BEGIN DATA

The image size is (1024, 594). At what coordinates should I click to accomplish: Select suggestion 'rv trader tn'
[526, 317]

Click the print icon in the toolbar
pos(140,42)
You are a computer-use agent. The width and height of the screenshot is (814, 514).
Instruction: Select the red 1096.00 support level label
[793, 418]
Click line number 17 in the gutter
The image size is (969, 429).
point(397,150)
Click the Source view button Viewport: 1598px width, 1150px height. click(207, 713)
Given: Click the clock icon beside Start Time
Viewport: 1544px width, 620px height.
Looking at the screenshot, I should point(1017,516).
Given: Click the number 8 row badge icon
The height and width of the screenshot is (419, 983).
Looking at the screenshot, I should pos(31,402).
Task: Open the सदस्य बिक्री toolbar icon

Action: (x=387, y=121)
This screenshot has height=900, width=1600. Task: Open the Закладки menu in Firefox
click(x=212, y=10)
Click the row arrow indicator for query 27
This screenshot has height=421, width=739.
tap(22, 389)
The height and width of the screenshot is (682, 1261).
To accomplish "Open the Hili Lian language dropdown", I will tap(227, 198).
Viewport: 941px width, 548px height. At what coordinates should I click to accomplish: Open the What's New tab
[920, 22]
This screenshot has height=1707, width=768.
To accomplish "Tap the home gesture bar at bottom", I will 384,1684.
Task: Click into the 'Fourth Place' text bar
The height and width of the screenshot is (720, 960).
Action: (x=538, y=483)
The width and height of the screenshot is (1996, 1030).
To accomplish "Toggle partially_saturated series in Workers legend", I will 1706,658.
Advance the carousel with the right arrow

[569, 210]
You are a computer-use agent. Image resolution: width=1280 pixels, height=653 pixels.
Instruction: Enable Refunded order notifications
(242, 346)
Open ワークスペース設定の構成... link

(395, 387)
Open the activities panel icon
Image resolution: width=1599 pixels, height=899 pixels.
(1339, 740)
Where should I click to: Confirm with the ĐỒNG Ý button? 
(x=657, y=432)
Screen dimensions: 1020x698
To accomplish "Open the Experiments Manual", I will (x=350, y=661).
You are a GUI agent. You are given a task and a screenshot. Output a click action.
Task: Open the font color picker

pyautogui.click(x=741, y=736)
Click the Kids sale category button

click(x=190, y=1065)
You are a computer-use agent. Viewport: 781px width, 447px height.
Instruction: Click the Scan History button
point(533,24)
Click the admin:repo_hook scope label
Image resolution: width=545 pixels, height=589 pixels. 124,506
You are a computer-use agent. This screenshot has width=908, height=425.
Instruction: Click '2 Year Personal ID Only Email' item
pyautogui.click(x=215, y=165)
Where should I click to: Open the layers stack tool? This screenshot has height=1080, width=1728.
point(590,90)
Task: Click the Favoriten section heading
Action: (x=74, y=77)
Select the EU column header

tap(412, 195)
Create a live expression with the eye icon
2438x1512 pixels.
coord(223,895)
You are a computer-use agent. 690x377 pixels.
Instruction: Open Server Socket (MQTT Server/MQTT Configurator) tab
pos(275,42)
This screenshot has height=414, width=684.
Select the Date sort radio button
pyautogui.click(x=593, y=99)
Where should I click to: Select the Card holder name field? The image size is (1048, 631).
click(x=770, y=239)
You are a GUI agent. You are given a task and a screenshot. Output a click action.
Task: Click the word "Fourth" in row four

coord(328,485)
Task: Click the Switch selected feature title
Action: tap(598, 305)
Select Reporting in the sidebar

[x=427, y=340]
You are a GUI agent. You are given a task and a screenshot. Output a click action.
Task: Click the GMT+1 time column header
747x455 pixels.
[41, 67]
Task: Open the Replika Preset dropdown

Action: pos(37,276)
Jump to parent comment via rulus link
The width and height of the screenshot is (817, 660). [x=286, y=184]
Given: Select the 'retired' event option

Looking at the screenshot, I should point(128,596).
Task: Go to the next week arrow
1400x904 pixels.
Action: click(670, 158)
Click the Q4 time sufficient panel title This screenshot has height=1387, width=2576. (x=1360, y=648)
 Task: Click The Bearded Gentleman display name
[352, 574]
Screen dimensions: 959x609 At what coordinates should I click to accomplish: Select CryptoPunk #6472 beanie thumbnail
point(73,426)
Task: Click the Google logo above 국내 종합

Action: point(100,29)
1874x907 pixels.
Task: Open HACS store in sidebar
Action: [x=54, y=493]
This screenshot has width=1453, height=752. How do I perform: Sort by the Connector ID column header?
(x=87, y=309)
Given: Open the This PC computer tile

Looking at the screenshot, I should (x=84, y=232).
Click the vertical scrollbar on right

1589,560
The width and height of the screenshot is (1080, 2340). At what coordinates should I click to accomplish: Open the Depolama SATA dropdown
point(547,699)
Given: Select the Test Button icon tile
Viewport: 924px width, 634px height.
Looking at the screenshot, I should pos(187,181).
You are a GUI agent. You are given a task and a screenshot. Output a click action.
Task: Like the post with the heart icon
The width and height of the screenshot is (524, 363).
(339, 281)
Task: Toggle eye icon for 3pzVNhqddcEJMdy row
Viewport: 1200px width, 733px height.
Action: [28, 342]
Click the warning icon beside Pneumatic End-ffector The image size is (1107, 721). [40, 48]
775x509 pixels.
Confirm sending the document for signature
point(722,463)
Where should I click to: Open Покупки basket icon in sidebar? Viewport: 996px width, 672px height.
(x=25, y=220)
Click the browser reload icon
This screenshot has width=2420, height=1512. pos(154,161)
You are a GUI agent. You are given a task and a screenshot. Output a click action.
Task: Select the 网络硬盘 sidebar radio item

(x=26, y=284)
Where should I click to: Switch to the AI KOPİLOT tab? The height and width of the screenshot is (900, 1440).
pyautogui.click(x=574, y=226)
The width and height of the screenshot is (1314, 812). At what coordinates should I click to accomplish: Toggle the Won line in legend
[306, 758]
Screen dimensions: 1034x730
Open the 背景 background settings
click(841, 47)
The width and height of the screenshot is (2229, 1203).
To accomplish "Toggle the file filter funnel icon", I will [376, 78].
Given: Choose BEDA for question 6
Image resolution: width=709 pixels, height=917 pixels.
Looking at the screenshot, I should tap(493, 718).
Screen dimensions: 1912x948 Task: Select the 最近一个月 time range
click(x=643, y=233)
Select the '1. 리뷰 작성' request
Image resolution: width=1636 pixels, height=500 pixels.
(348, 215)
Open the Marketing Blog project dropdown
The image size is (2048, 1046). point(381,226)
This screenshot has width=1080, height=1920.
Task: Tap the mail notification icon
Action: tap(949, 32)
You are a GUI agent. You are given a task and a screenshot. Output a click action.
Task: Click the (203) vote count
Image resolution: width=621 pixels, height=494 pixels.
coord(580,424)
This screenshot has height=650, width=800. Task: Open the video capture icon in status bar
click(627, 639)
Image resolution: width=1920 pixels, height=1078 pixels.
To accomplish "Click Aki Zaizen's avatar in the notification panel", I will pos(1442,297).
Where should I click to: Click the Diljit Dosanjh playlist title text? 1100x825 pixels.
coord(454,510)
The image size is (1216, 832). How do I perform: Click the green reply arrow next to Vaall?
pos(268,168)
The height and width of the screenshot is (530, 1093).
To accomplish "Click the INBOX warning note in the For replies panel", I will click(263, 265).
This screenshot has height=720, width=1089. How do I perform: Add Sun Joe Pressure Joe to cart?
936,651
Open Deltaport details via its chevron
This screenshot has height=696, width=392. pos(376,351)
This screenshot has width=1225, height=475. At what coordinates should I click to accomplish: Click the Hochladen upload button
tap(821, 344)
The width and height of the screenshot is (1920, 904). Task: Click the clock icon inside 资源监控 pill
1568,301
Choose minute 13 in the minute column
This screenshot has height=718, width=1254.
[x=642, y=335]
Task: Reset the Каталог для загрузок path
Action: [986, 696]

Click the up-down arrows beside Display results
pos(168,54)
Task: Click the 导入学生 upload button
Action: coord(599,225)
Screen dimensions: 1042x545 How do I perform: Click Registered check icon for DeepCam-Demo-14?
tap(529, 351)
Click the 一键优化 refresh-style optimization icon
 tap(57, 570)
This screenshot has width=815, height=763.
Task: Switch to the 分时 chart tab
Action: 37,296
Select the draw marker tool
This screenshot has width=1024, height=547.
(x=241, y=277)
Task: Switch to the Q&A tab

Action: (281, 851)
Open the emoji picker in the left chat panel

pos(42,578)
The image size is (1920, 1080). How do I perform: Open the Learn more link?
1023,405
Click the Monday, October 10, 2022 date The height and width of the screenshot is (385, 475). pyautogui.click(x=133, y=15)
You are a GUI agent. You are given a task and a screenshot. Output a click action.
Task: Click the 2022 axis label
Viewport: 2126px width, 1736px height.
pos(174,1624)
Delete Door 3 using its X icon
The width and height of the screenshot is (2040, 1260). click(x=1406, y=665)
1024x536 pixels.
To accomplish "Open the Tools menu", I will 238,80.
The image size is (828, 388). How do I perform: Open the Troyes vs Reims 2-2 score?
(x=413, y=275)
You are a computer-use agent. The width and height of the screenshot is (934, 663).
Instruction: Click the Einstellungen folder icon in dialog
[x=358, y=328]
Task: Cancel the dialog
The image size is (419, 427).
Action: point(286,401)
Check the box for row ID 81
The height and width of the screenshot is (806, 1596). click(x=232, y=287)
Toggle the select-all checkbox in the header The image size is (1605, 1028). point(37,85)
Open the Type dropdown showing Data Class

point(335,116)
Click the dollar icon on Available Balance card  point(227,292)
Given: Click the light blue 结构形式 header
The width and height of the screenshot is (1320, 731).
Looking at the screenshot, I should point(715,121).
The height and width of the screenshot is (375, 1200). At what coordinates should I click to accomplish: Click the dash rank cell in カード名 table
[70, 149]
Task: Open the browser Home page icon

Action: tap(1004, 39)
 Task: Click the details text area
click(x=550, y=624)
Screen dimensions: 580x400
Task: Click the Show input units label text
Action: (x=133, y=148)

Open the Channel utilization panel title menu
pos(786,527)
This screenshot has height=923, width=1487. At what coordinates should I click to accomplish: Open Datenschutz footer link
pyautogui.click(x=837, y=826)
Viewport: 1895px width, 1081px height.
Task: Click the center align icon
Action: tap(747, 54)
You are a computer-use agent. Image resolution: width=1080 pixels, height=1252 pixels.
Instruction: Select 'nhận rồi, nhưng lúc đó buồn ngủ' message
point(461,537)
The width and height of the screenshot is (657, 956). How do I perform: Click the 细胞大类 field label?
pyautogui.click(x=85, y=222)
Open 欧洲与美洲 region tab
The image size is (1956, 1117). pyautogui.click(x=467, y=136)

END DATA

WHAT YOU ARE ASKED TO DO
Copy out the records from the line containing "You are a computer-use agent. Image resolution: width=1080" through the end of the records, both included.

COMPLETE OUTPUT
You are a computer-use agent. Image resolution: width=1080 pixels, height=1252 pixels.
Instruction: Select 'nhận rồi, nhưng lúc đó buồn ngủ' message
point(461,537)
The width and height of the screenshot is (657, 956). How do I perform: Click the 细胞大类 field label?
pyautogui.click(x=85, y=222)
Open 欧洲与美洲 region tab
The image size is (1956, 1117). pyautogui.click(x=467, y=136)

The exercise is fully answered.